アンダカ村は辺鄙な場所にある村で農業と狩猟で生計を立てる人が大半だったがそれ故に首都からの距離の割りに監視が緩くマフィア達が基地代わりに使っていたのだ。

騎士団は影でダークエルフの援助を受けて急襲したが村の跡地には村民は一人も居なくなっており、建物の地下からは多数の人骨が埋められていた。村民の大人の総数に近い数が埋まっていた。あまりの非道ぶりに騎士団も思わず言葉を失うレベルであったが子供達の大半は首都に集められておりヴォルカンの孤児院に集まり、纏めて面倒をみられていた。

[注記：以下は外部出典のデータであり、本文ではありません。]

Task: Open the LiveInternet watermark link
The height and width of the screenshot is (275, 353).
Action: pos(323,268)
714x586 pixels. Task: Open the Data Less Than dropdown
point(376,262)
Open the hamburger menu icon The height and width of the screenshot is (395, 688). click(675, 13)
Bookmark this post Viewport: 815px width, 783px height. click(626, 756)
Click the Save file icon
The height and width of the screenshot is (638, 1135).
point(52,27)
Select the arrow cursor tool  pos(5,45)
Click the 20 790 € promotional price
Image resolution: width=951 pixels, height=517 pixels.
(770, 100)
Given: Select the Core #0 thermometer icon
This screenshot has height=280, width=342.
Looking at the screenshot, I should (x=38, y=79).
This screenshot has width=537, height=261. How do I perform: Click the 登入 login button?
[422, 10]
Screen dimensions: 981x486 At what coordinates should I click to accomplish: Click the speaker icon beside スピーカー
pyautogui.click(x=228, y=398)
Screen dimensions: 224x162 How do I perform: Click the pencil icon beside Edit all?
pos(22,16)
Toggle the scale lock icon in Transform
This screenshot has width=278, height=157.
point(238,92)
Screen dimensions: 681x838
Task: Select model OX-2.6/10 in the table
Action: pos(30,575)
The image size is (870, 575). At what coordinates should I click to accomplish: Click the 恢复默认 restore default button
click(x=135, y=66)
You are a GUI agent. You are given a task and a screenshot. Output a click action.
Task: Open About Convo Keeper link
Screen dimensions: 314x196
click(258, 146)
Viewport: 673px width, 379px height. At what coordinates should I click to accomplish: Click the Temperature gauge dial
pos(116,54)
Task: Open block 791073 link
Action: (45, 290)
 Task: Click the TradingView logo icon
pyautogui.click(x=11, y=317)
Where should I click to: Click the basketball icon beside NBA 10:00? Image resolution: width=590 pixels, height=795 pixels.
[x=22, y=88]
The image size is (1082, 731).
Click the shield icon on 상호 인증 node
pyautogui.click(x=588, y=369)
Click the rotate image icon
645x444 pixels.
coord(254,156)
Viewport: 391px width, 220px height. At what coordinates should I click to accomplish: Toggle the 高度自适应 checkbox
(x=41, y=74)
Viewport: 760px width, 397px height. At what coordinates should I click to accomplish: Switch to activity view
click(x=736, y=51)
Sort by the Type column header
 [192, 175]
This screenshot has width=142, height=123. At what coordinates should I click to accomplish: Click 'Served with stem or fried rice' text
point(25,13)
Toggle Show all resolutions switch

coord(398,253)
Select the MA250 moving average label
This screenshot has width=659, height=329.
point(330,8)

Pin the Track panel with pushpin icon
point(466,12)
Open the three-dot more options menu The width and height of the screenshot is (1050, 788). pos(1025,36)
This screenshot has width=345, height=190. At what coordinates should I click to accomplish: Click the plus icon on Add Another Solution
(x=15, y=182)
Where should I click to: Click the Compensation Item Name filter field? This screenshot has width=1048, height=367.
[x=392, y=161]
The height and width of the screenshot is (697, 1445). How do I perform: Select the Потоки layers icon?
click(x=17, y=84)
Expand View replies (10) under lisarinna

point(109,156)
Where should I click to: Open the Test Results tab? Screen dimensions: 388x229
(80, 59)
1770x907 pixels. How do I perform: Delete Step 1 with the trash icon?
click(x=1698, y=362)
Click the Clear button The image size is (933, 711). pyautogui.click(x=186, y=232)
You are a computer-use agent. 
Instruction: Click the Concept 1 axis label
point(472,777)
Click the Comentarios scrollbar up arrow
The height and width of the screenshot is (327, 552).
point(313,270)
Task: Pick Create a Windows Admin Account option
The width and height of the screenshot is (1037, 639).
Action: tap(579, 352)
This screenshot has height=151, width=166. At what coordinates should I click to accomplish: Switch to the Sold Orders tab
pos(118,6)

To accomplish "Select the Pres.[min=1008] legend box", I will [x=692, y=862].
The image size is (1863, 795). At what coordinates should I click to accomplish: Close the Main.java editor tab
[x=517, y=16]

「姉さんが子供を売り買いすることを見過ごすはずが無いもの・・・」

「そうか・・・そこまで知っているなら俺から反対する理由はないな・・・いいさ、引き取ろう」

「オットー・・・」

「ただ、此処の孤児院は子供達もとても活き活きしている。本人の意思を尊重するがいいかい?」


リットリオの首都にある孤児院は噂になっており、潤沢な資金を元手に多人数の子供の面倒を見ていることと孤児達に教育を施す為の計画を立てているなど界隈の孤児院よりも先進的なシステムを取り入れていた。それ故に下手をすると家庭教師に困るこらいの田舎領主の元で育てるよりも首都の孤児院で育ててもらったほうが豊かに生活できるのではとも考えていた。


(ただ・・・やはり家族の元に居させてやりたいのも事実か・・・)


オットーは祖父や父が家族の大切さを説くことが多かったため彼も家族の大切さを知っているつもりだった。